Dutch riot police have clashed with protesters in Rotterdam, amid a diplomatic row that saw a Turkish minister escorted out of the country.
Water cannon and police on horseback were used to disperse about 1,000 people outside the Turkish consulate.
The minister was trying to win support among expatriates for a referendum on expanding Turkish presidential powers.
The Dutch government says such rallies would stoke tensions days before the Netherlands' general election.
Turkish President Recep Tayyip Erdogan stepped up the war of words on Sunday, telling a ceremony in Istanbul: "Holland! If you are sacrificing Turkish-Dutch relations for the sake of the elections on Wednesday, you will pay a price."
Fatma Betul Sayan Kaya, Turkey's family minister, had arrived by road on Saturday ahead of her planned rally.
However, she was denied entry to the consulate in Rotterdam and taken to the German border by police.
Earlier, the Netherlands had barred Turkish Foreign Minister Mevlut Cavusoglu from entering the country by plane. He has now travelled to Metz in northern France to address a rally there on Sunday.
In a Facebook post, Dutch Prime Minister Mark Rutte said attempts to find a "reasonable solution" to the two countries' differences had proved "impossible", while dismissing Ms Kaya's arrival in Rotterdam as "irresponsible".
Ms Kaya said on Twitter: "The world must take a stance in the name of democracy against this fascist act! This behaviour against a female minister can never be accepted."
Turkish Prime Minister Binali Yildirim said on Sunday that Turkey would respond in the "harshest ways" to this "unacceptable behaviour".
Ms Kaya later flew back to Istanbul.
After arriving she said: "We were subjected to rude and rough treatment... Treating a female minister this way is very ugly."
Protests were held on Sunday outside the Dutch consulate in Istanbul, where the Netherlands' flag was replaced with a Turkish one.
Mr Erdogan on Saturday denounced the Dutch government as "Nazi remnants and fascists" for denying the rallies.
The BBC's Turkey correspondent, Mark Lowen, says that what began as a diplomatic row has turned into a full-blown bilateral crisis.
Reports say the owner of a venue in the Swedish capital, Stockholm, has now cancelled a pro-Erdogan rally on Sunday that was to have been attended by Turkey's agriculture minister. Sweden's foreign ministry said it was not involved in the decision.
What is the row about?
Turkey is holding a referendum on 16 April on whether to turn from a parliamentary to a presidential republic, more akin to the United States.

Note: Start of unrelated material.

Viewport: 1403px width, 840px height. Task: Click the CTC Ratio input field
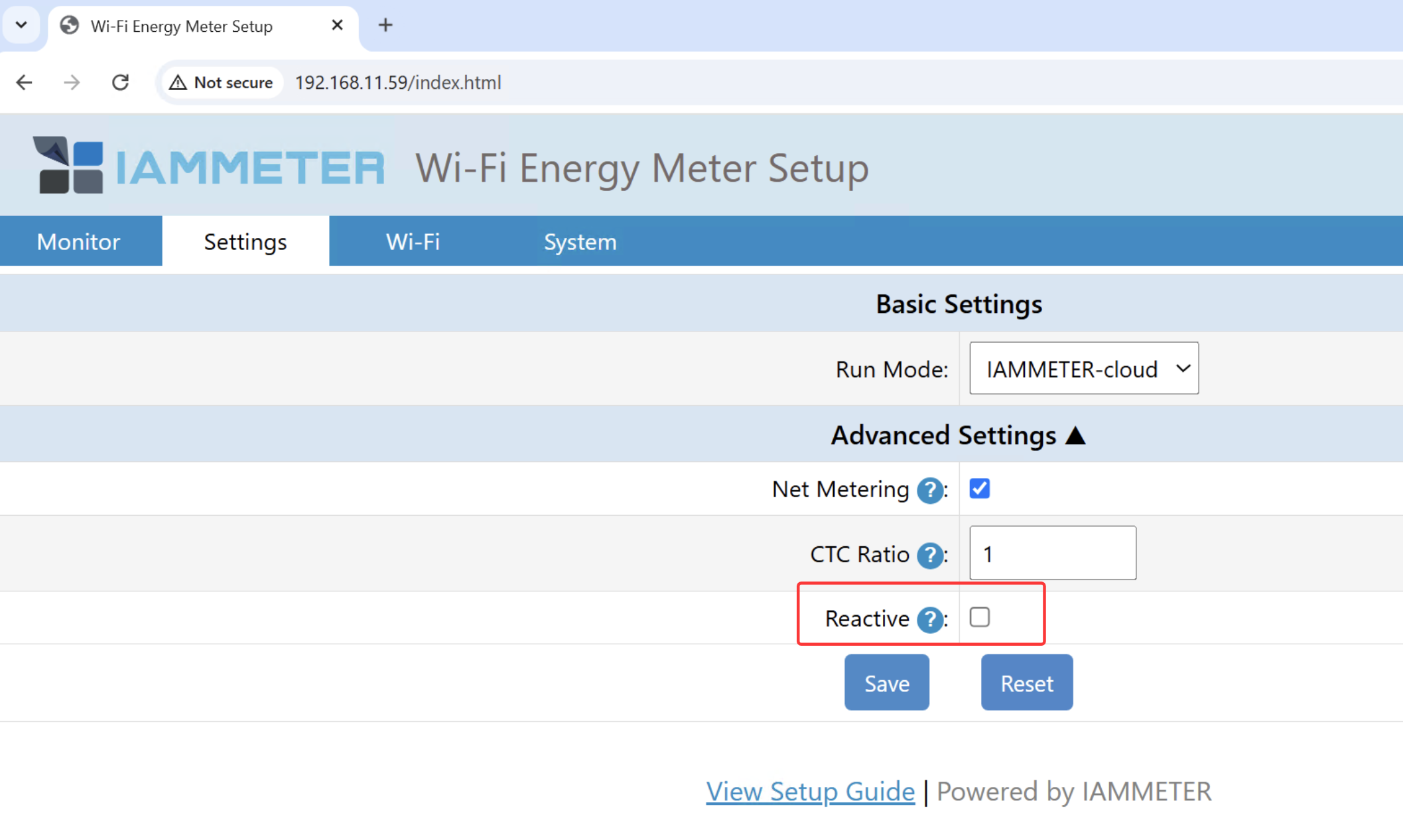tap(1052, 553)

If successful, it would give sweeping new powers to the president, allowing him or her to appoint ministers, prepare the budget, choose the majority of senior judges and enact certain laws by decree.
What's more, the president alone would be able to announce a state of emergency and dismiss parliament.
In order to get it passed, Mr Erdogan needs the votes of citizens living within Turkey and abroad.
There are 5.5 million Turks living outside the country, with 1.4 million eligible voters in Germany alone - and the Yes campaign is keen to get them on side.
So a number of rallies have been planned for countries with large numbers of expat voters, including Germany, Austria and the Netherlands.
However, Mr Erdogan's supporters have found themselves blocked from holding these rallies.
Why are countries trying to prevent the rallies?
Many of the countries have cited security concerns as the official reason.
Austrian Foreign Minister Sebastian Kurz said Mr Erdogan was not welcome to hold rallies as this could increase friction and hinder integration.
Mr Rutte said the Netherlands asked Turkey to desist as they feared "compromised public order and security".
The Dutch government is also facing a severe electoral challenge from the anti-Islam party of Geert Wilders in its election on Wednesday.
Many European nations have also expressed deep disquiet about Turkey's response to the July coup attempt and the country's perceived slide towards authoritarianism under President Erdogan.
Germany in particular has been critical of the mass arrests and purges that followed - with nearly 100,000 civil servants removed from their posts.